(wwl) family oddities
May 5, 2013 § Leave a comment
Not long ago, I was in Marseille enjoying the various installations and exhibitions organized there for Marseille-Provence 2013 (Marseille being the European capital of Culture this year). There I discovered a short photographic exhibition of Delphine Balley‘s work, a French photographer from Romans (south of France).
L’Album de Famille (“The Family Album”) was quite an experience. Although only some of the pictures were exhibited, the series was quite captivating. In this collection of photographs, Delphine Balley stages her family after a fictional event: her own death (by assassination). This is the starting-point for a narrative that will allow interpretations and distortions of family stories.

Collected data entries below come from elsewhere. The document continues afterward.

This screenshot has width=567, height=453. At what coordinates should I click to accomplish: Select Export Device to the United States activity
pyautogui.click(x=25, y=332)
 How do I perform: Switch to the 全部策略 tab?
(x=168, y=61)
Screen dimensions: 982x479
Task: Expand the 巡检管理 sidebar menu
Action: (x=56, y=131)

Set in a traditional French house, the photographs convey a feeling of oppression and strangeness more than anything else. But at the same time, the images are meticulously arranged, so that every little detail seem to tell their own version of the story. The family history here seems to become legendary and symbolic through a narrative close to the detective story (someone is trying to find out who killed Delphine and why – and the answer must lie in the darkest corners of the house).
The series possesses a sense of the macabre, of course, since it is all based on the artist’s death. But most of all, through its blind characters, it evokes the sensation one can feel when prisoner of one’s family. It is interesting to note that the series is marked out with either translucency or obstruction (e.g. The transparent child or the husband-hider), so that (clear)vision is never easy. Masks are everywhere, elements indistinct, thus suggesting that secrecy lies in the corners of the family house. Of course, every family has its secrets, as is well known.
Delphine Bailley’s photographs embody the uncanny in its most literal sense, since the familiar becomes completely strange through the prism of her lens. It is all the more captivating than the family is twice, if not thrice, exposed (as in a mise-en-abîme) to observers: to Delphine Bailley herself, to her interpretation through the camera and eventually to the eye of the stranger who enters the cracks of a hidden story.